== Text extract

And yet the Sharks have also won two Currie Cup finals in the last four years, something that WP hadn’t done for a long 11 years, and that whole aspect of one team having a monkey on the back and the other not proved significant.
WP were driven by the hurt of an abjectly disappointing semifinal defeat to these same opponents that was fresh in the memory, as well as what they interpreted to be some ill-advised public pronouncements from the Sharks after they were defeated in the 2010 final at the same venue.
Not that this was the same WP team that lost then, and while Province coach Allister Coetzee was right afterwards to laud his team’s family spirit, trust in one another and sense of togetherness, one thing he got horribly wrong at the post-match press conference and no-one checked him on was his facts.
“Three years ago we also brought three teams here (for finals day) and we all lost,” said Coetzee.
Wrong. Three years ago the only team that actually lost was his one. The under-19s and under-21s both won their respective finals against the Bulls, and a significant proportion of Saturday’s winning senior team were part of those victories.
So the monkey on the back that might have weighed down more experienced players who were absent didn’t do so for Scarra Ntubeni, Frans Malherbe, Eben Etzebeth, Wilhelm van Sluys, Louis Schreuder, Nic Groom, Steven Kitshoff and Damian de Allende, all of whom have flown to Durban and won deciding games before.
Coetzee’s team showed in winning that they had learned from previous playoff defeats, but he also won’t be foolish enough to read too much into the victory. The victory was a good Currie Cup effort from a good domestic quality side, but ultimately the reason it was such a shock was that the vanquished team is undeniably of Super Rugby quality.
What happened to the much vaunted Sharks pack when the challenge was laid down to them? Why is it that in the midst of great winning runs they keep stumbling against teams that they should easily beat, as they did when they lost to the Lions in a crucial Super Rugby match in Johannesburg?

====
== Provided material

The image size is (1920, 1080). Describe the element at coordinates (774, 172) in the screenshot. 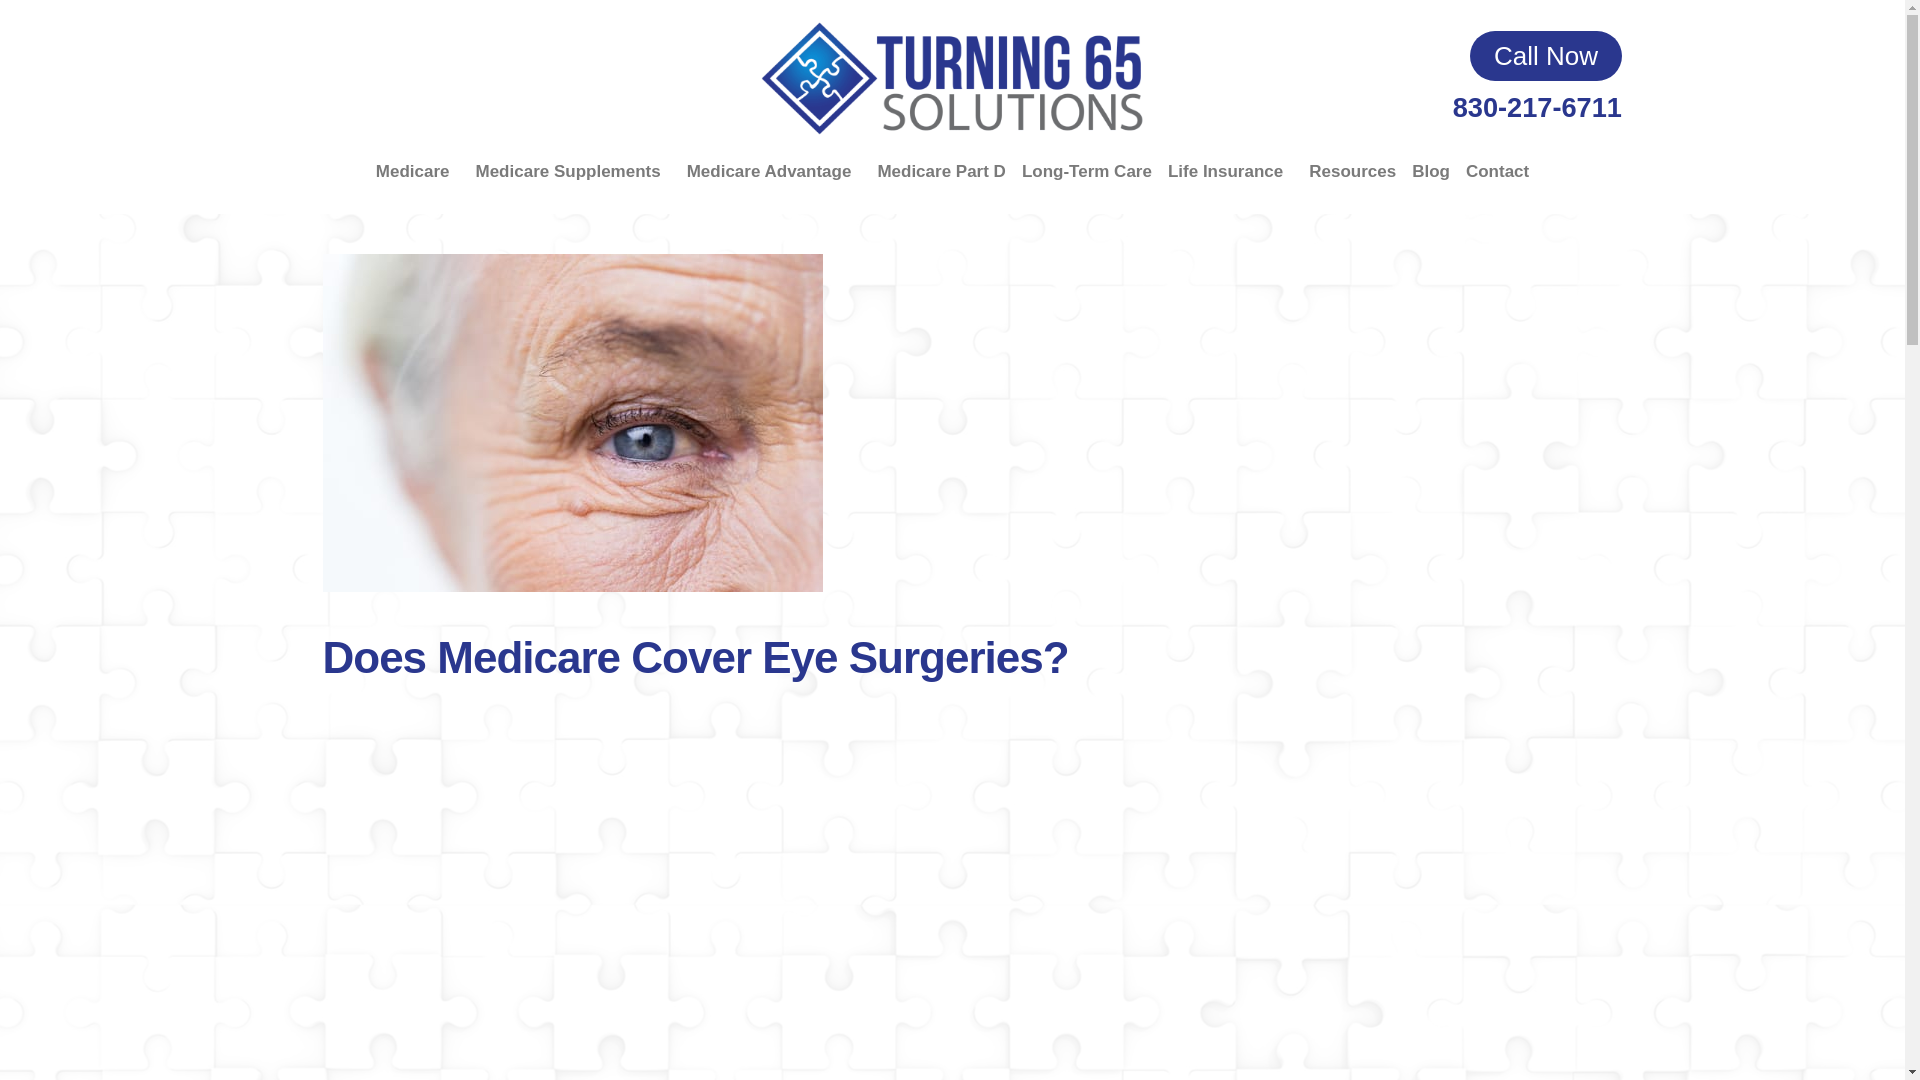

I see `Medicare Advantage` at that location.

====

### Task description:
Continue the Currie Cup final report from where it stops.

### Answer:
Figure that one out and Plumtree would have found the key to winning Super Rugby, for his team has the depth to do that, and Saturday’s result doesn’t change that.
If you look at the list of domestic winners in South Africa and New Zealand in the past 16 years and compare it to the winners of the main event, Super Rugby, you will notice there isn’t much correlation. And this defeat should get rid of any Sharks complacency and make them more determined. If it means they come out at the start of Super Rugby in February with more intensity, this defeat may be a good thing.
Plumtree has some important players to absorb back into his system before then, and Ryan Kankowski was missed for his lineout yeomanship, Bismarck du Plessis for his aggression and Frans Steyn for his X-factor. They will all be there in Super Rugby.
Coetzee though has a different challenge to face -- he does need his senior players because the unit that won the Currie Cup can’t be expected to do the same a level up, but he should also be wanting to retain aspects of the culture that has been developed by the young players who went through an important barrier for him two days ago.